Limonlu (ancient: Antiochia Lamotidos; Byzantine: Lamousia; Arabic: Lāmis; Armenian: Lamos, popularly called Lamas) is a neighbourhood in the municipality and district of Erdemli, Mersin Province, Turkey. Its population is 2,939 (2022). Before the 2013 reorganisation, it was a town (belde).

== Geography ==

Limonlu is a coastal town by the river Limonlu. Highway distances to selected localities are as follows: 9 km to Erdemli 38 km to Silifke (another district center in Mersin Province) and 45 km to Mersin.

== History ==
In antiquity the Limonlu River was the boundary between Cilicia Pedias and Cilicia Trachea, making Limonlu an important border town. In the 10th century A.D. it was a Greek frontier post where prisoners of war were exchanged with the Arabs who controlled Cilicia Pedias. The Byzantine Emperor Manuel I Komnenos captured the town from the Armenians in 1158, but lost it shortly thereafter to the Armenian Kingdom of Cilicia. In the 1160s Vasak, the brother of the Armenian Baron of Papeŕōn (Çandır Castle), was listed in the Chronicle of Smbat as the lord of Lamas Castle. The Armenians maintained possession of this strategic site until the 14th-century invasion of the Karamanids. The Ottomans captured the town and its fortress in the late 15th century.

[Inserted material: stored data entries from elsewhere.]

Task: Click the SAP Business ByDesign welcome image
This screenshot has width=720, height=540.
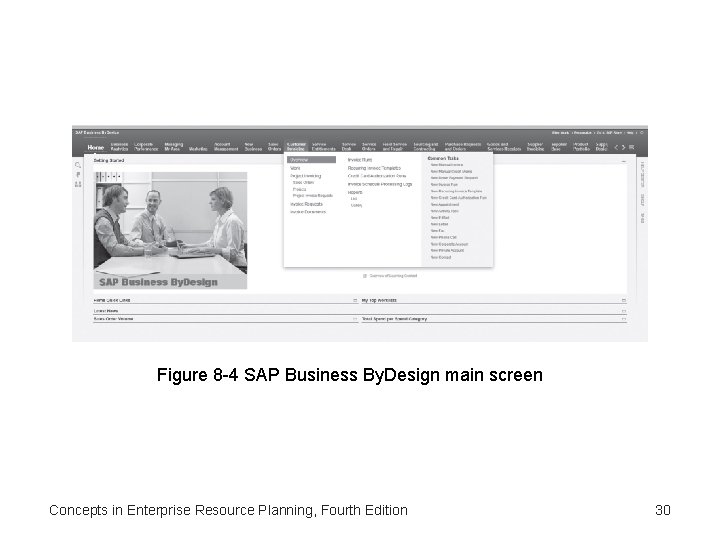Action: [170, 231]
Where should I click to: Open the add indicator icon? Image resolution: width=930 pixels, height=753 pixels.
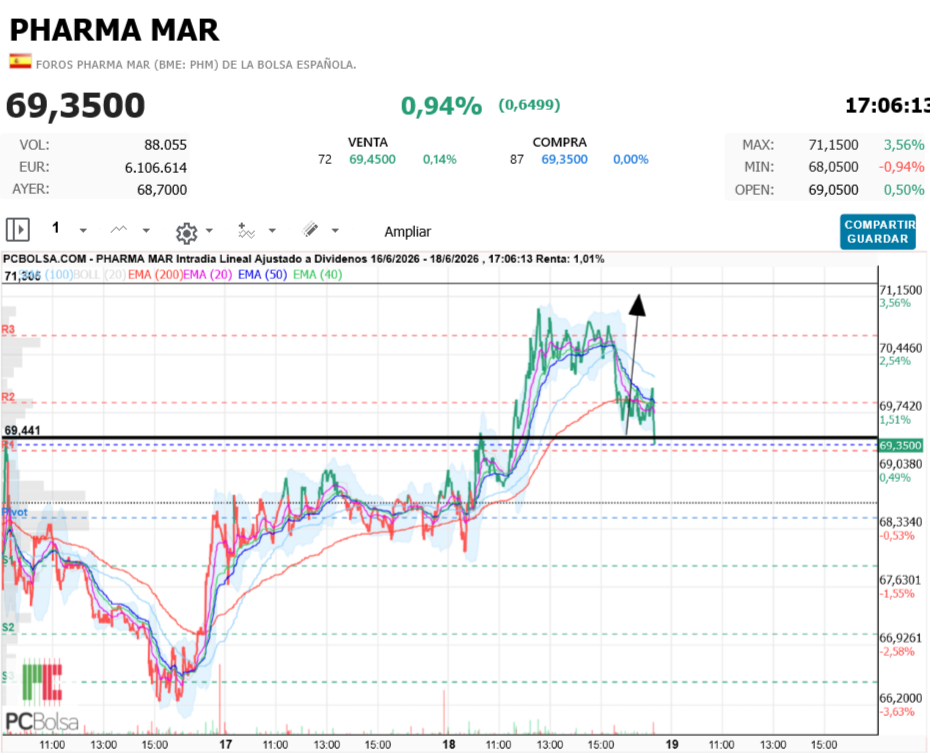(246, 231)
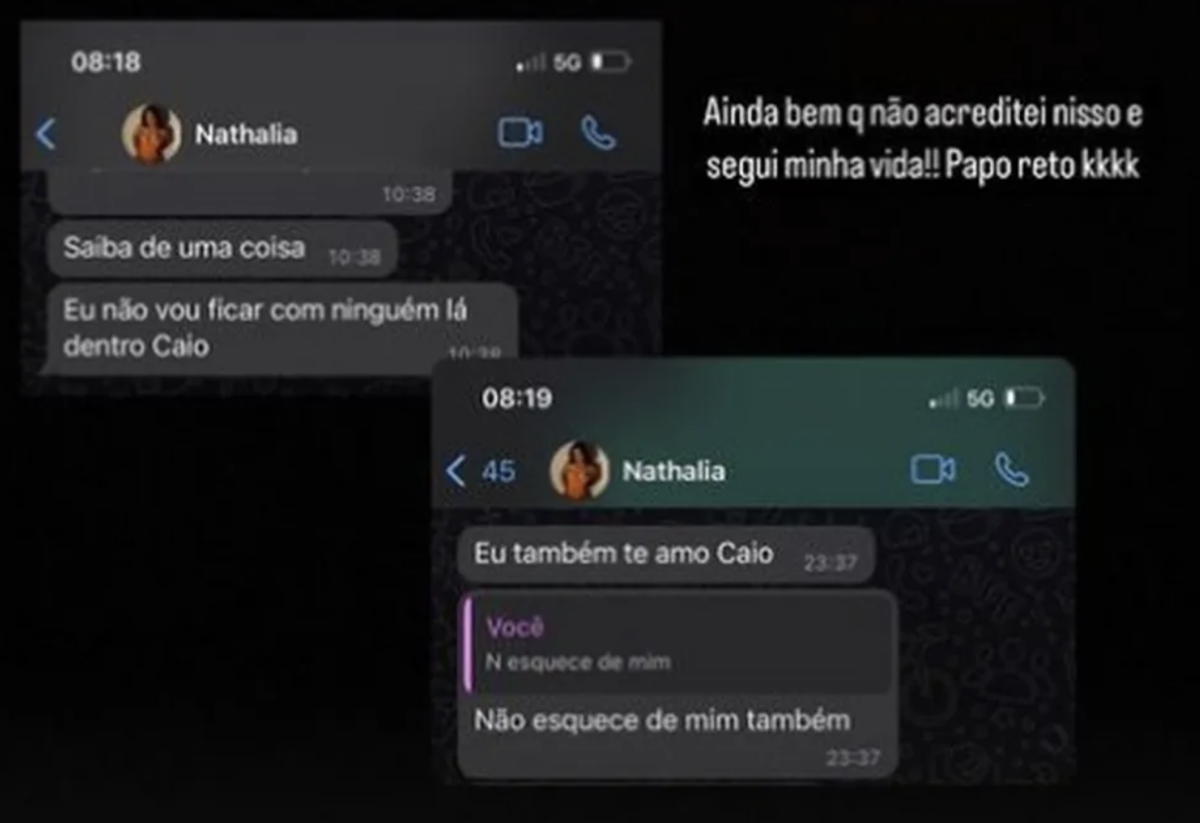Select message 'Não esquece de mim também'

(x=678, y=684)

The ruins of the castle are located 1 kilometer (0.62 mi) north of the town and consist of a very symmetrical oval wall and at least five towers. At the west end a large fortified wall with a square bastion is placed inside the circuit wall. Most of the fort’s masonry consists of spolia taken from the nearby late antique city and necropolis. Because of its peculiar layout, masonry, and techniques of construction, it is highly likely that this is a Byzantine castle. An extensive photographic survey and plan of Limonlu fortress was made between 1973 and 1979.

== Economy ==

Like most Mediterranean coastal towns, Limonlu produces fresh vegetables and fruits. The town used to specialize in citrus production and the name of the town means with lemon. But lately, tourism has almost replaced agriculture as the most important economic activity. In 4 km Limonlu coastal band, there are many summer houses owned by city dwellers (yazlık site). The coastal band is also used for tent camps. Most of the town houses on the other hand, are rented as summer boarding houses.

== University ==

Middle East Technical University in Ankara has a campus just east of Limonlu (called Mersin–Erdemli campus) used by the Institute/Graduate School of Marine Sciences (Deniz Bilimleri Enstitüsü) since 1975.